The Art of Stepping
The hotspot of the Seven Winds activity that is the Inoas grants many potentially powerful magical applications to those sensitive enough and willing to learn. Perhaps more significant, however, is the magic even a child could apply. Such simple magic is widespread and used in daily tasks across all Inoans, magically sensitive or not. An excellent example of such a technique is the art of stepping.
Stepping is merely exerting force on the general Winds with one’s foot and having it react. Elders often explain this as a command moving through the leg and out of the foot. Stripping on the soul is negligible from stepping, and it can be used exhaustively with no harm. It does not call upon a specific Wind yet has a multitude of uses.
A common use of stepping is providing something to kick off of in mid-air, propelling oneself even higher. This method can be used to scale buildings and obstacles, and many gather coconuts and breadfruit from trees this way.
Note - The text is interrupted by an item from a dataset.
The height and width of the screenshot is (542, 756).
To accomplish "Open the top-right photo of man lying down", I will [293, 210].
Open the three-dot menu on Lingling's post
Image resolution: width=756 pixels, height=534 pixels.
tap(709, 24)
Note that consecutive mid-air steps require more focus and cannot be chained indefinitely. The use of stepping mid-air has been known to save workers from falling to their death during construction. Adepts of stepping may even use it as a platform to hold them. However, the Winds are never still, and such a platform will become unstable and potentially dangerous the longer it’s held.
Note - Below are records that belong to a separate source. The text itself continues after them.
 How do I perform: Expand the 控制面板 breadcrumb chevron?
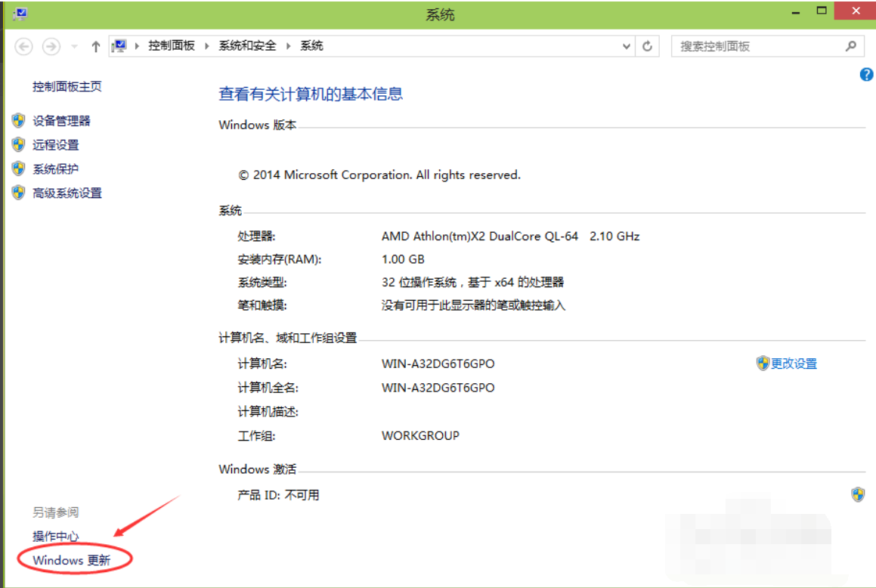pos(206,45)
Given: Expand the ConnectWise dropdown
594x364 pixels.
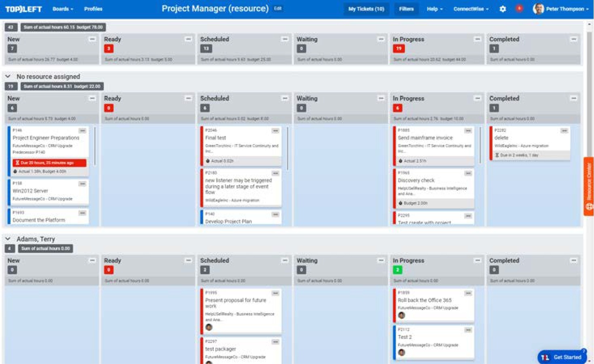Looking at the screenshot, I should (471, 9).
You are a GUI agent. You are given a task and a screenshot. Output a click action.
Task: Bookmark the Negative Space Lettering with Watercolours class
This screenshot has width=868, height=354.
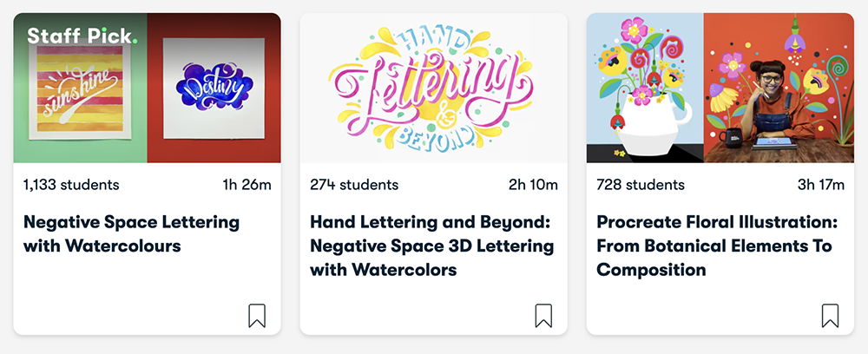click(257, 315)
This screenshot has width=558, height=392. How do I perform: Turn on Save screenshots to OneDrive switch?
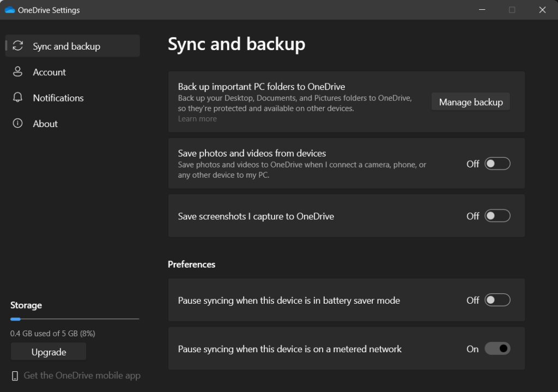(497, 216)
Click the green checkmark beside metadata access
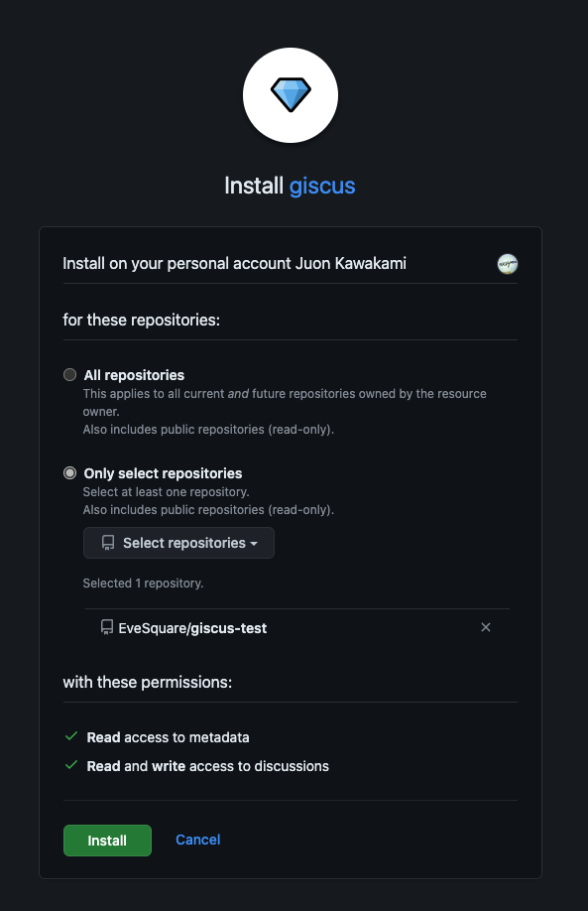This screenshot has height=911, width=588. (x=71, y=736)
Because of the accessibility of stepping and its use by everyone, it frequently features in Inoan culture. One example is its significance as a rite of passage. Children who learn stepping have cleared their first milestone in their relationship with the Winds and are worthy of praise. However, taking to it later than usual is a point of ridicule and a sign that one is closed off to the winds and unfavored by the gods. Another notable appearance of stepping is within the famous play ‘Foolish Would-be Thief’, which displays the many comical mistakes the foolish thief makes in an attempted burglary. In the thief’s escape, he steps and launches himself directly into the doorway’s lintel, rendering himself unconscious. In addition to conveying the lintel as a symbol of guardianship, the ending tells the audience a clear message: even a fool can step.